The English love of law, system and order dates from Alfred. The
patience, kindliness, good-cheer and desire for fair play were his,
plus. He had poise, equanimity, unfaltering faith and a courage that
never grew faint. He was as religious as Cromwell, as firm as
Washington, as stubborn as Gladstone. In him were combined the virtues
of the scholar and patriot, the efficiency of the man of affairs with
the wisdom of the philosopher. His character, both public and private,
is stainless, and his whole life was one of enlightened and magnanimous
service to his country.
* * * * *
In the age of Augustus there was one study that was regarded as more
important than all others, and this was rhetoric, or the art of the
rhetor. The rhetor was a man whose business it was to persuade or
convince.
The public forum has its use in the very natural town-meeting, or the
powwow of savages. But in Rome it had developed and been refined to a
point where the public had no voice, although the boasted forum still
existed. The forum was monopolized by the professional orators hired by
this political clique or that.
It was about like the political "forum" in America today.

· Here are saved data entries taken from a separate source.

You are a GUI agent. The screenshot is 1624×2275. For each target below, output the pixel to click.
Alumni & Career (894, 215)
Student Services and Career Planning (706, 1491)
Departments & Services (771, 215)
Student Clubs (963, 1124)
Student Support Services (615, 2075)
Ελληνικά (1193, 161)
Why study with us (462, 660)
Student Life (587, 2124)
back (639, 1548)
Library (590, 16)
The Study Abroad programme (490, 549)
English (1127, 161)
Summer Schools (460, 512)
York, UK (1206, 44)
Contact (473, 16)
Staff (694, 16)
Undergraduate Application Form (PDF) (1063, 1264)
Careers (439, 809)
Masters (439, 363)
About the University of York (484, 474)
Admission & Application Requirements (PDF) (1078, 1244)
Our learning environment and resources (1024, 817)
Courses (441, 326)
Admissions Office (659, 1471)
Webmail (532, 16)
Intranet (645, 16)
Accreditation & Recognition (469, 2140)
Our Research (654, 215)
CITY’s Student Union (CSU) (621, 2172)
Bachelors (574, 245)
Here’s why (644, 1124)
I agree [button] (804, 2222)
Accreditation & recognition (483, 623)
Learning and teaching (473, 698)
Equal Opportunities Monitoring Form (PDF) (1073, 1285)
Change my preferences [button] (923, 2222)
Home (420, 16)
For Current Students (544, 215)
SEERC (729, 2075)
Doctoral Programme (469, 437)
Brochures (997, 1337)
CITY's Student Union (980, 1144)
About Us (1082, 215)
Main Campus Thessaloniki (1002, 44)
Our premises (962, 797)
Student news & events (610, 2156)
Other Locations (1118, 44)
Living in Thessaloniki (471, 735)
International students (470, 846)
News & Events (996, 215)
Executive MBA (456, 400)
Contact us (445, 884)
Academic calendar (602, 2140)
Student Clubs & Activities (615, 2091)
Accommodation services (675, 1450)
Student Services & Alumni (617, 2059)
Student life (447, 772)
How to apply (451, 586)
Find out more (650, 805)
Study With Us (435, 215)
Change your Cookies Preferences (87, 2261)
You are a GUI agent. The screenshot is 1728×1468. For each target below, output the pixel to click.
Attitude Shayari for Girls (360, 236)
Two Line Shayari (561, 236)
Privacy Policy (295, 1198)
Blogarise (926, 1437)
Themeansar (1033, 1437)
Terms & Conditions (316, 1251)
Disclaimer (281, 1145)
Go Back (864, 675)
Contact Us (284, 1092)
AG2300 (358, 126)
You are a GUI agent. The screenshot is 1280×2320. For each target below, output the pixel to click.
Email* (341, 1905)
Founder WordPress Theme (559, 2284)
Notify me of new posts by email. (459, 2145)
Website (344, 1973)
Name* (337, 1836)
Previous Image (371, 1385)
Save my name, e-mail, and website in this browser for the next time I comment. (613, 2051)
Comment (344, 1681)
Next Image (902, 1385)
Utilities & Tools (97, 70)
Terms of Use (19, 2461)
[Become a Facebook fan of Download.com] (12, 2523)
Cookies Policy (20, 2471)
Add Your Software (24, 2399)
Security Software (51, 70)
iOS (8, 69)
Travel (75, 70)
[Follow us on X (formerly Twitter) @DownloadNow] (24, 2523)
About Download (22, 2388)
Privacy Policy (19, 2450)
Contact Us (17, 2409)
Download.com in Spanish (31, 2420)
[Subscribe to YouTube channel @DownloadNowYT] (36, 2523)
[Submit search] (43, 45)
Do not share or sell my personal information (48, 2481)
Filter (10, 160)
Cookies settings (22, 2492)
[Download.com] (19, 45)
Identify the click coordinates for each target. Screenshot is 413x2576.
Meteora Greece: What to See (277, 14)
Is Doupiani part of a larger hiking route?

The greatest man in Rome was the man who could put up the greatest talk.
So all Roman mammas and matrons had their boys study rhetoric. The
father of Seneca had a school of oratory where rich Roman youths were
taught to mouth in orotund and gesticulate in curves. He must have been
a pretty good teacher, for he had two extraordinary sons, one of whom is
mentioned in the Bible, and a most exemplary daughter.